Menthol, for example, with that cool, refreshing sensation you can imagine so easily, activates TRPM8 receptors. While that could, at least in principle, produce more tears, certain contraindications of menthol vapours (eye irritation, discomfort, and potentially damaging effects in patients with dry eyes) limit its usefulness.
Instead, researchers have been turning their attention to novel TRPM8 activators. Namely, a compound called C3 (cryosim-3) can activate TRPM8 channels in patients with dry or strained eyes. This can produce a lasting cooling effect, increasing tear secretion, and without any complaints of irritation or pain.

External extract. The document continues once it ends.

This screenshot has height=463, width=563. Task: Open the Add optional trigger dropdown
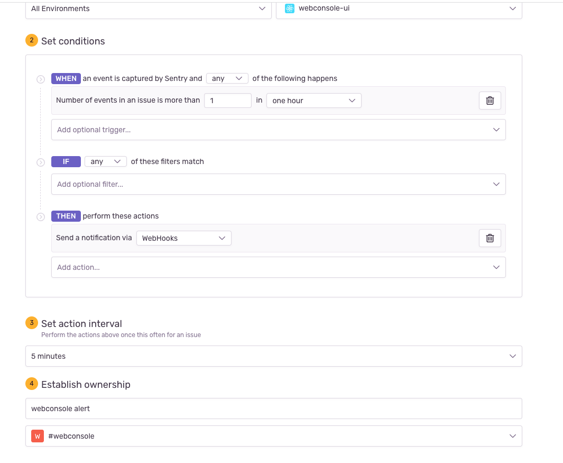click(279, 129)
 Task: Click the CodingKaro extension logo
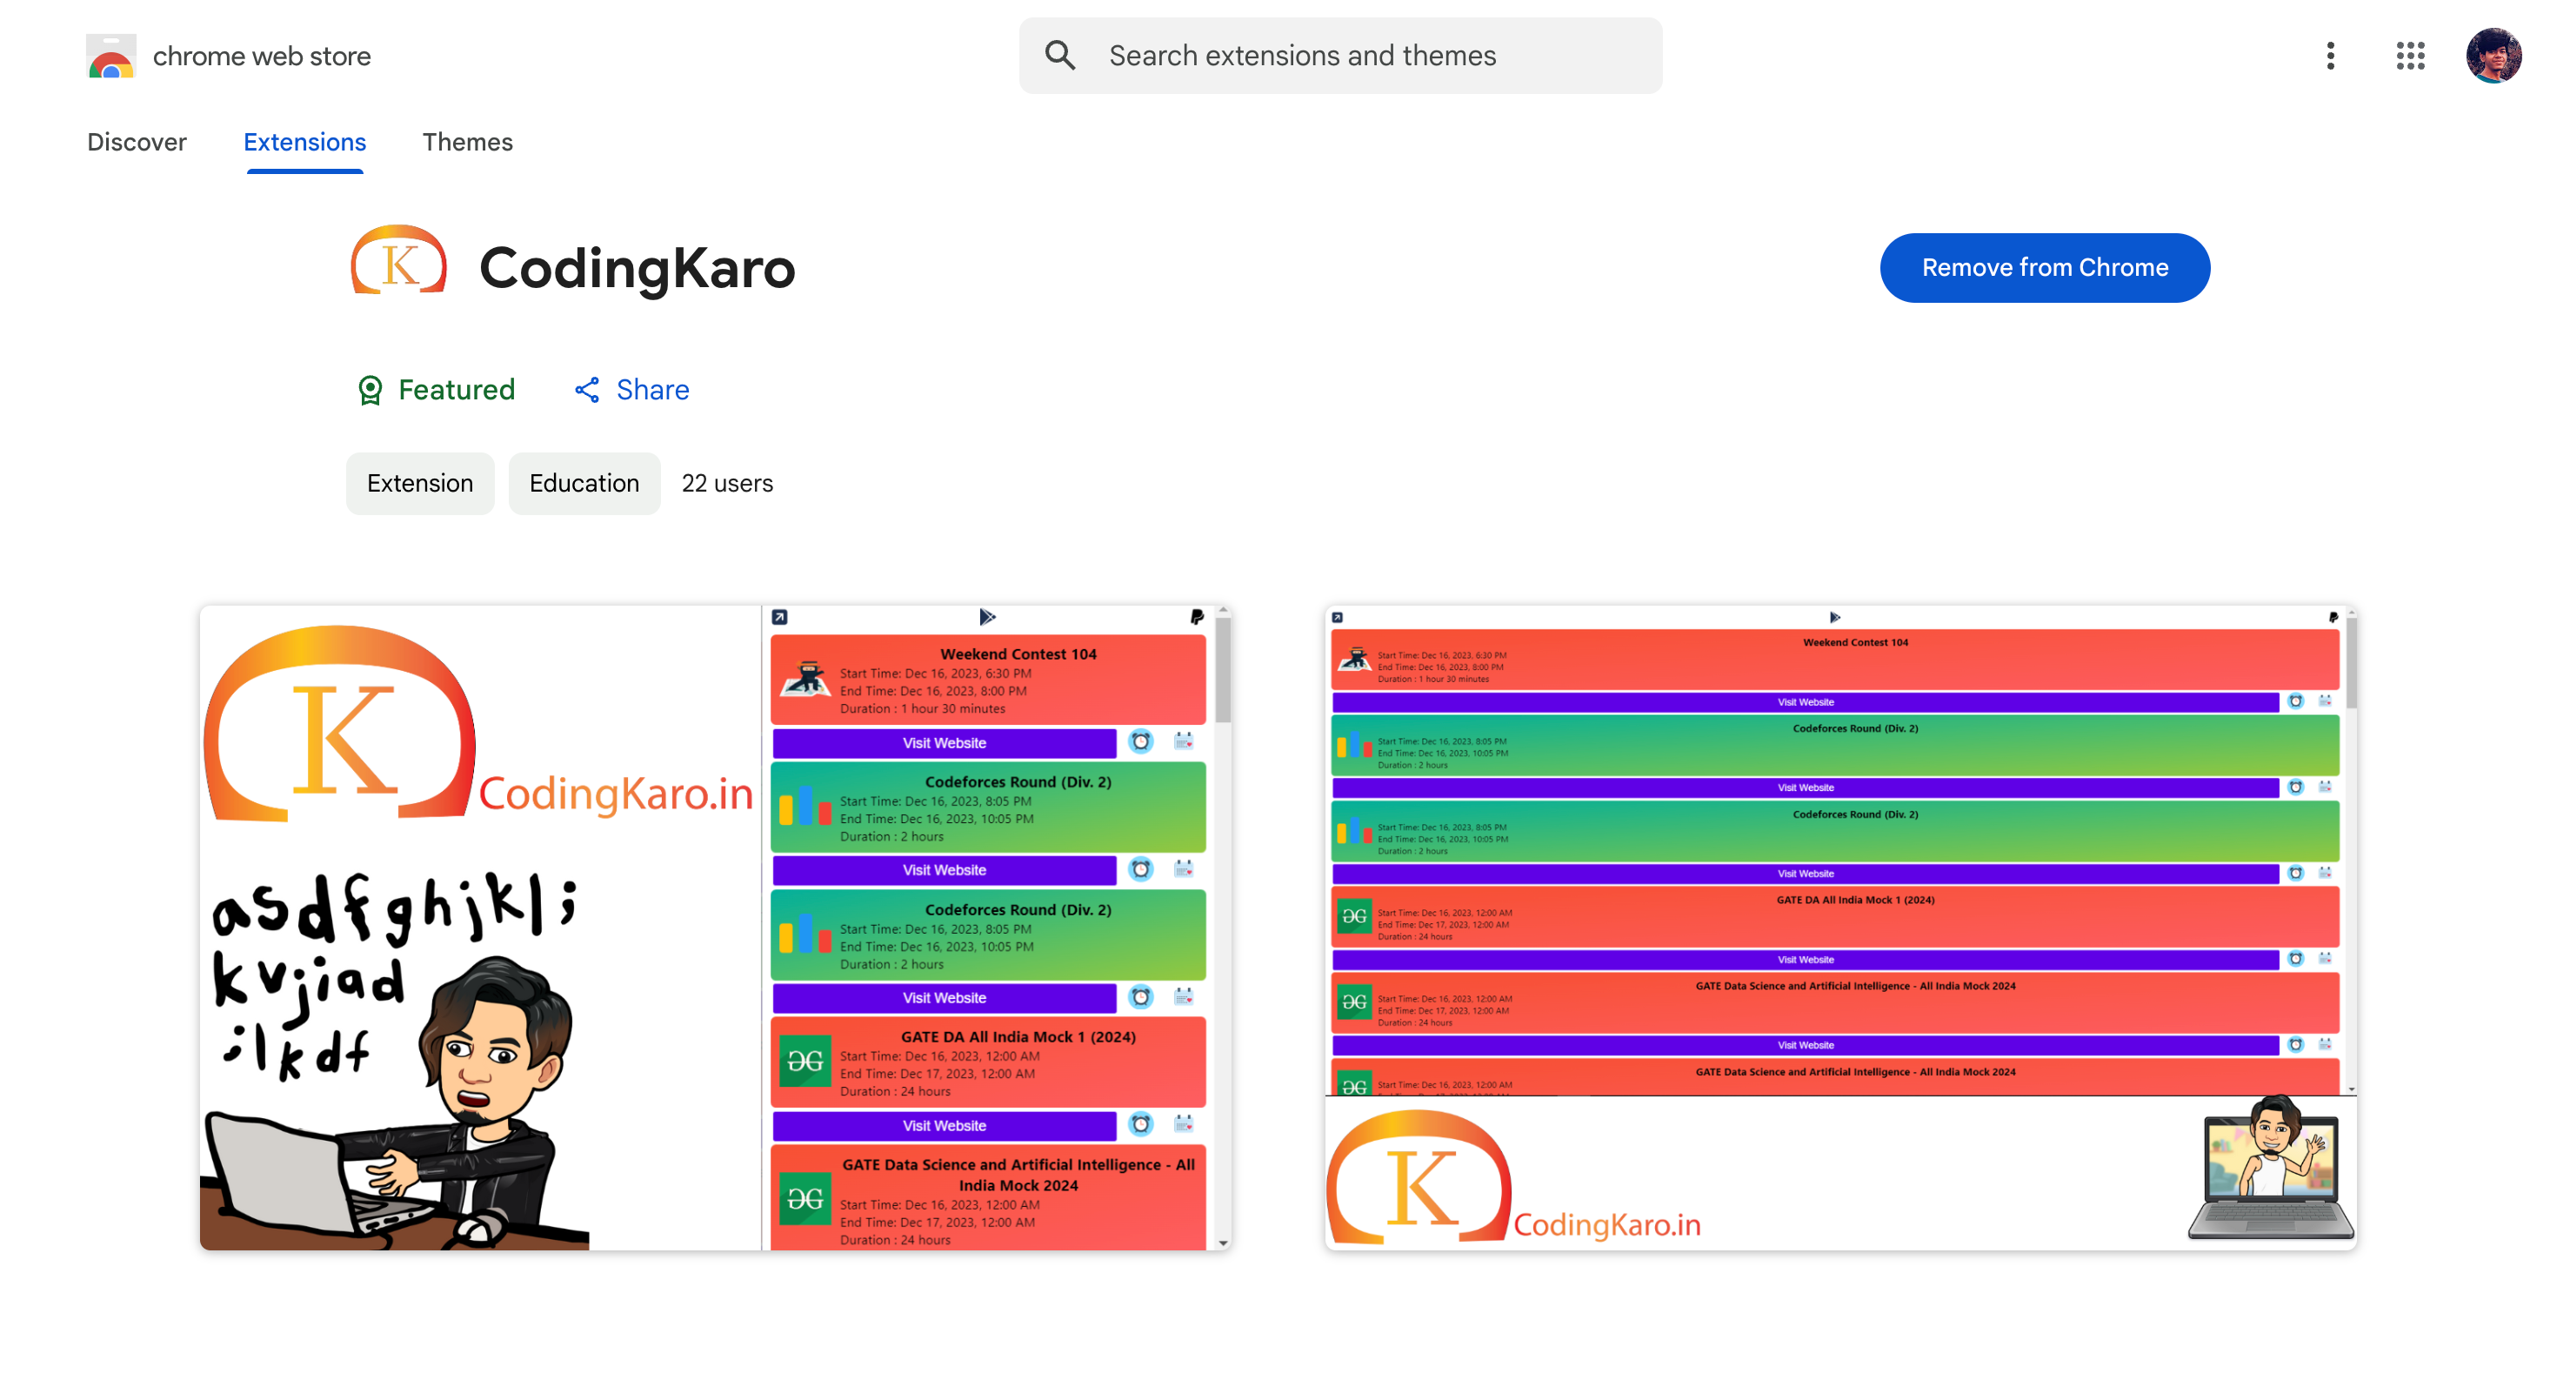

Other work has looked at regular, repeated application of C3 for the treatment of dry eyes. Topical application four times per day for one month improved Ocular Pain Assessment Survey (OPAS) scores, quality of life, and Schirmer test results in patients with dry and strained eyes.
There is even some evidence of TRPM8 channel dysfunction in those with dry eyes.
Refreshing Cool for Rapid Relief
Of course, all of these studies rely on pharmacological agents to exert their effects. Given that cold can similarly activate TRPM8 channels, we started looking into a chilly refresh as a way to avoid the specialized compounds.
This is the inspiration behind REST’s built-in Rise setting, offering 90 seconds of therapeutic cold. We’ve had countless reports from users who have expressed their surprise and delight at just how quickly and robustly the cold produces tears for them.
Our hope is that we’ll have people reaching for a quick cold session from REST before they reach for their artificial eye drops, whether first thing in the morning, mid-day at work, or whenever they might feel the need for quick relief.
This cooling has the added benefit of reducing inflammation, and especially first thing in the morning, can help users to wake up feeling refreshed and alert.
So the next time you feel any of those digital eye strain symptoms, that need for a break or quick relief, try a minute or two of cooling on your eyes. You might be surprised at how quick the tears start flowing, and you’ll have your TRPM8 channels to thank for kickstarting it.